● **Exercise directions**
Please give again, exactly and in full, each line from the one holding "Click the Single line code snippet heading" to the end of the listing.

● **Data excerpts**

^^^^

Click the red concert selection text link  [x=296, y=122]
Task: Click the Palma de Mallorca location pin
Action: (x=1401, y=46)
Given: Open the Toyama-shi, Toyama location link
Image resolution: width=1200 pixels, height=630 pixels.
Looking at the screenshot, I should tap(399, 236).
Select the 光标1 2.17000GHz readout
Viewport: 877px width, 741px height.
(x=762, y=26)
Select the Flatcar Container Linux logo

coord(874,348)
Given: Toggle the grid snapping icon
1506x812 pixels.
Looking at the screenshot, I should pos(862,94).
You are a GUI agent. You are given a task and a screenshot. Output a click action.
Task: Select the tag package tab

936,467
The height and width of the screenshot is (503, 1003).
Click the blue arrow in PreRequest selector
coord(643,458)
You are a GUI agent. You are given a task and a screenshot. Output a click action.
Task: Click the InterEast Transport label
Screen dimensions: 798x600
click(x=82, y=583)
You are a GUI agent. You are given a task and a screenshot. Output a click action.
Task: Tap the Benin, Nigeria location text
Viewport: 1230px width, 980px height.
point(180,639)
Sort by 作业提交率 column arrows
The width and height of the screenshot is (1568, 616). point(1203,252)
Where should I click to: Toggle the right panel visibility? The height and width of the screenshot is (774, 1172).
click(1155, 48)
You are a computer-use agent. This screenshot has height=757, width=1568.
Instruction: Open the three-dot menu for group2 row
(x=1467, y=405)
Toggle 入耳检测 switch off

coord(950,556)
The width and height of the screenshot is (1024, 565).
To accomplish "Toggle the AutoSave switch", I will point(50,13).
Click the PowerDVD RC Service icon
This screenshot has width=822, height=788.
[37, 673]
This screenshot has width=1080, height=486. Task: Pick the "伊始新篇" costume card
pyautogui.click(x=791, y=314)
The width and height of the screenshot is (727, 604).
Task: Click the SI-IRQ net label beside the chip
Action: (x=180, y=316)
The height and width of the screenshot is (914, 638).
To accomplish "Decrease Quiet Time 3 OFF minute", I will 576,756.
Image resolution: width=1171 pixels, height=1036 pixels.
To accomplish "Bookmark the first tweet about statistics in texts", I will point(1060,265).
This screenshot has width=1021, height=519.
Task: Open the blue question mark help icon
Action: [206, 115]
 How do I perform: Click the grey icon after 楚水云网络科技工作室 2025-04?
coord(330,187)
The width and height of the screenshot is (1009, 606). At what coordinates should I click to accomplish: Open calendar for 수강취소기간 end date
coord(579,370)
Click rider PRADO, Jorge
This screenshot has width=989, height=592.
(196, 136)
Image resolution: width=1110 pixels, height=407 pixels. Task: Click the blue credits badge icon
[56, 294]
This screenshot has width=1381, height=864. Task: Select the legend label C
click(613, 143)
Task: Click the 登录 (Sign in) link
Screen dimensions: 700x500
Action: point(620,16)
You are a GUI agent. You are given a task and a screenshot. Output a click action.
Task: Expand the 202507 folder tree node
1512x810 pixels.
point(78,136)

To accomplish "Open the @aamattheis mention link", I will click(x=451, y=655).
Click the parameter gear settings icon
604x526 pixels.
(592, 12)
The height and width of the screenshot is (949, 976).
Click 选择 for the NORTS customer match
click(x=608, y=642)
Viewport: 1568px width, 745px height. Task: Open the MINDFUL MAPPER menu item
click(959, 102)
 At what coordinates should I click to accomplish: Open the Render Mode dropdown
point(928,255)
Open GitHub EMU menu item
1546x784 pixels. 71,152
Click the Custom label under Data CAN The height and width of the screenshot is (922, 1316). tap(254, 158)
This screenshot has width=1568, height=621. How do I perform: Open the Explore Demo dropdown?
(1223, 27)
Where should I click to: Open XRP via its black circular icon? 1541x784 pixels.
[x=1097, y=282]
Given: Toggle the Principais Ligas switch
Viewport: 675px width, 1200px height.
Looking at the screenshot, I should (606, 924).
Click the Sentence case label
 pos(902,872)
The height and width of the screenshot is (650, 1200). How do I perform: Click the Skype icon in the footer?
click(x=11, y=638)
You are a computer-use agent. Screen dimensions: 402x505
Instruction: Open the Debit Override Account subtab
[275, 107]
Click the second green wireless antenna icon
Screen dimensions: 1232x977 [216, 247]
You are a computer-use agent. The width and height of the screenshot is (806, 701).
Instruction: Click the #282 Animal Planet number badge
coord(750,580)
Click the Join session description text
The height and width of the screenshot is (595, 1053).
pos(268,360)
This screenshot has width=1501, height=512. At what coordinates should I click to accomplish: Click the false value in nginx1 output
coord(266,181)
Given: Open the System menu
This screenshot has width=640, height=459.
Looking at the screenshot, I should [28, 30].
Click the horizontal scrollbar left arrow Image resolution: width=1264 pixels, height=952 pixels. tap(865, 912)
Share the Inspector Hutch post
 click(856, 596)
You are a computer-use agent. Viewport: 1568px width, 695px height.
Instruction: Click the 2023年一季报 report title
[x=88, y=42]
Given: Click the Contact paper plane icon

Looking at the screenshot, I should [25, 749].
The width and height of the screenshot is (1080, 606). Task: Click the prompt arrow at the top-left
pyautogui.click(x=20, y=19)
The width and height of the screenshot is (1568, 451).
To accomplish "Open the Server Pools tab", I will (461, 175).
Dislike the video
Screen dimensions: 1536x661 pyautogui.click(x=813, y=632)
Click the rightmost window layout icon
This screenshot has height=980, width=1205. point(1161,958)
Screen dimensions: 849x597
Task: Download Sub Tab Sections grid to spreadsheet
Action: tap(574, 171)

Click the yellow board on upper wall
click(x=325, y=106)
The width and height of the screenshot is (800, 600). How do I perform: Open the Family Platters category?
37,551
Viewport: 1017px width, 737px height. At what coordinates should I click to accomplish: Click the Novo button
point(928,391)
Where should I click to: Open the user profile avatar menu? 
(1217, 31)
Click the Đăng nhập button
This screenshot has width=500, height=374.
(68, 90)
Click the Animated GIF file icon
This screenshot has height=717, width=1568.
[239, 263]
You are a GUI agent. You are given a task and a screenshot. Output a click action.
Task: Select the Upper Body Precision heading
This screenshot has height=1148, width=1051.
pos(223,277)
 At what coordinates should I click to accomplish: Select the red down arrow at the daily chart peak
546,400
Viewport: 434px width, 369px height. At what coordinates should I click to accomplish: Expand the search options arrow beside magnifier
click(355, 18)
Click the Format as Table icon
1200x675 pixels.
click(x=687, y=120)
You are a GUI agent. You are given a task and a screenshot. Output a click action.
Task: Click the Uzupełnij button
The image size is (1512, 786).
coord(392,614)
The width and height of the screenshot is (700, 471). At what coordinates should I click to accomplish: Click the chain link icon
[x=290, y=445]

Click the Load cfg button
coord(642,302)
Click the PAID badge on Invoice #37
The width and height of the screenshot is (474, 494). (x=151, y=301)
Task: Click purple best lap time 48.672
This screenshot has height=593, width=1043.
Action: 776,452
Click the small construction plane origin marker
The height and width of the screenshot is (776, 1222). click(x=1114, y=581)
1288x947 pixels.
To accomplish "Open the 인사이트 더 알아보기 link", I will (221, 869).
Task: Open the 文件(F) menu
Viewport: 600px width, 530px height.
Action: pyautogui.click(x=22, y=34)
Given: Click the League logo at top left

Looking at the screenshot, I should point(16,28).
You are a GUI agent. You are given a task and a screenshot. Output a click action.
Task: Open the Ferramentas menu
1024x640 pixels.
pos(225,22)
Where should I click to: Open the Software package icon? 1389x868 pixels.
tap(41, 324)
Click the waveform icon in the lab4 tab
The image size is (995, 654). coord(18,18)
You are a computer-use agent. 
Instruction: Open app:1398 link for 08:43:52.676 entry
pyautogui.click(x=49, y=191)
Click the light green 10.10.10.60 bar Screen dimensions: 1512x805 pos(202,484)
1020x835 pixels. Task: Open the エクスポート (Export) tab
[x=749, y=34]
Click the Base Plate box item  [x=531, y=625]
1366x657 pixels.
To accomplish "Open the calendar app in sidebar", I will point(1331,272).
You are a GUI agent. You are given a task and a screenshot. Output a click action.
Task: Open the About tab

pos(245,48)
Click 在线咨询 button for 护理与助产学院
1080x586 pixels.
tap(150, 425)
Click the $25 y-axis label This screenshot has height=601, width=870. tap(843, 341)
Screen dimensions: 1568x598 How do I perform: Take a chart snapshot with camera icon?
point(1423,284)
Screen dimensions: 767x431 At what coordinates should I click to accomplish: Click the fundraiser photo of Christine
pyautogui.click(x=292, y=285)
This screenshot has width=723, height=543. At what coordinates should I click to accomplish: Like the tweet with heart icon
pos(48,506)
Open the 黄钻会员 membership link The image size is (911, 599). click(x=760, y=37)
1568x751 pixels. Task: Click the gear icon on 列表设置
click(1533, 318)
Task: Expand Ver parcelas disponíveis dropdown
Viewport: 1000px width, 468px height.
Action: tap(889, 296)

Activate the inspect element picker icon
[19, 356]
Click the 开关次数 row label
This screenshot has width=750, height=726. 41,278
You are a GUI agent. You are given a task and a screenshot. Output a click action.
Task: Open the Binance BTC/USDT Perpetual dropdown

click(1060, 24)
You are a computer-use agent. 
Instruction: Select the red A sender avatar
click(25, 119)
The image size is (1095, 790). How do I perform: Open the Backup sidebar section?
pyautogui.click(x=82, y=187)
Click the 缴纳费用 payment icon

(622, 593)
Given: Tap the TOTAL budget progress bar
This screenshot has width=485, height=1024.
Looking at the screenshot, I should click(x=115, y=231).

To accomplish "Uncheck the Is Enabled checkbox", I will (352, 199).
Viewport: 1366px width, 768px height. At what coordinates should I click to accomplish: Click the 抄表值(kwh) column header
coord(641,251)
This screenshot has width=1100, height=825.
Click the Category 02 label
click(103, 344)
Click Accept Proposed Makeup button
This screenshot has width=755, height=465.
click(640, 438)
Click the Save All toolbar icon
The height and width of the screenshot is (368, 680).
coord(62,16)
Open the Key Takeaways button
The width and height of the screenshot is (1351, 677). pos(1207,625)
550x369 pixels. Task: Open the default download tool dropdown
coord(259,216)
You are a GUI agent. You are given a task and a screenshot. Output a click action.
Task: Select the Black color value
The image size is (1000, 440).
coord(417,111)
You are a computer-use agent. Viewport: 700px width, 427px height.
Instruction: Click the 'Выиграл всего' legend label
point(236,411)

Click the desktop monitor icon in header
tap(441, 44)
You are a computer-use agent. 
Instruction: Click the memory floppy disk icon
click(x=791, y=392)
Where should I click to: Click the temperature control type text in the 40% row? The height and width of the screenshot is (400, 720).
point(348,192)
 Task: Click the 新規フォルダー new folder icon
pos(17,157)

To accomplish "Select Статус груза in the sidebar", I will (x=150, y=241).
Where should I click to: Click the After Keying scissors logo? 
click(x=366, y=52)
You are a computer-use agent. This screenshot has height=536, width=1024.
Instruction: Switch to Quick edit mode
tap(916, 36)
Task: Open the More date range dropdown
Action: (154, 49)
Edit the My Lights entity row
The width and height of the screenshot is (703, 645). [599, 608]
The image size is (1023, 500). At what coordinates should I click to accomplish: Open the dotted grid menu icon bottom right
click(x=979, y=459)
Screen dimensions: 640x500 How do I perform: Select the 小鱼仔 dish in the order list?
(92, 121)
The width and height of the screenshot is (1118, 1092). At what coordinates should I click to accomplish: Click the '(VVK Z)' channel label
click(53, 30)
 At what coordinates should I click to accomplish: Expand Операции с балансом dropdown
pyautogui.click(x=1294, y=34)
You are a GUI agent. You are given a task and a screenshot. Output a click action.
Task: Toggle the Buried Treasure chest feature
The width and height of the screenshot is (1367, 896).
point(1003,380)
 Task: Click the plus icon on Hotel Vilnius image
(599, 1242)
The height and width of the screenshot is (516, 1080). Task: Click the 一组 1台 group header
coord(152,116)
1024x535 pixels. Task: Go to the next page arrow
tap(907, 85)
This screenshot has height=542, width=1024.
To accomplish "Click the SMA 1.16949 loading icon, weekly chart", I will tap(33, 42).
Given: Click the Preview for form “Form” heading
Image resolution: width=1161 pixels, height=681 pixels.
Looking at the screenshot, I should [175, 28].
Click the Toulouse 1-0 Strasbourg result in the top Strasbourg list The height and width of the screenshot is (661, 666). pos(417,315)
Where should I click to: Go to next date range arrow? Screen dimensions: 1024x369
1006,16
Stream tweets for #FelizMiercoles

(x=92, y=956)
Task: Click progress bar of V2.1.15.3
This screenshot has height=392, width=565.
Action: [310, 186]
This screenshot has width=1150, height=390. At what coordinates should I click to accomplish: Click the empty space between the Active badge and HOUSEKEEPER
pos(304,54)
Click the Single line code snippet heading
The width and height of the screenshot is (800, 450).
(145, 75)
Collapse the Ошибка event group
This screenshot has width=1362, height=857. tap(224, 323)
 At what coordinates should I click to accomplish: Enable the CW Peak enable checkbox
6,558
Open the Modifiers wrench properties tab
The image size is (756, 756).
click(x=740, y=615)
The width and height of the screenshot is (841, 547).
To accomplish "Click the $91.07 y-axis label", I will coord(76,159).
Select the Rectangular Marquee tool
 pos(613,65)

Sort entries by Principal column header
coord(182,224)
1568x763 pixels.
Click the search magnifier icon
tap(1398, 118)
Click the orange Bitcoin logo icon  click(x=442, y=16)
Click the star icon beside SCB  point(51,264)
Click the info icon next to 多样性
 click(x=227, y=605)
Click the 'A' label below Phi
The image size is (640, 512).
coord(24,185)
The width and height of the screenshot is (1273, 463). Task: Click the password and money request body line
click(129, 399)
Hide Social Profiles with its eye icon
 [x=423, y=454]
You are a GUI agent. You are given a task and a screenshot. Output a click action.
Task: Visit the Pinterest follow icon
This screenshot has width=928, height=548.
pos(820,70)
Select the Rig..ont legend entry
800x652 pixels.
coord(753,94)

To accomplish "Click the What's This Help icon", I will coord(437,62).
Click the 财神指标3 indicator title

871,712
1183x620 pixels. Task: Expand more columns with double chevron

^^^^

● **Exercise output**
Click the Single line code snippet heading
The width and height of the screenshot is (800, 450).
(145, 75)
Collapse the Ошибка event group
This screenshot has width=1362, height=857. tap(224, 323)
 At what coordinates should I click to accomplish: Enable the CW Peak enable checkbox
6,558
Open the Modifiers wrench properties tab
The image size is (756, 756).
click(x=740, y=615)
The width and height of the screenshot is (841, 547).
To accomplish "Click the $91.07 y-axis label", I will coord(76,159).
Select the Rectangular Marquee tool
 pos(613,65)

Sort entries by Principal column header
coord(182,224)
1568x763 pixels.
Click the search magnifier icon
tap(1398, 118)
Click the orange Bitcoin logo icon  click(x=442, y=16)
Click the star icon beside SCB  point(51,264)
Click the info icon next to 多样性
 click(x=227, y=605)
Click the 'A' label below Phi
The image size is (640, 512).
coord(24,185)
The width and height of the screenshot is (1273, 463). Task: Click the password and money request body line
click(129, 399)
Hide Social Profiles with its eye icon
 [x=423, y=454]
You are a GUI agent. You are given a task and a screenshot. Output a click action.
Task: Visit the Pinterest follow icon
This screenshot has width=928, height=548.
pos(820,70)
Select the Rig..ont legend entry
800x652 pixels.
coord(753,94)

To accomplish "Click the What's This Help icon", I will coord(437,62).
Click the 财神指标3 indicator title

871,712
1183x620 pixels. Task: Expand more columns with double chevron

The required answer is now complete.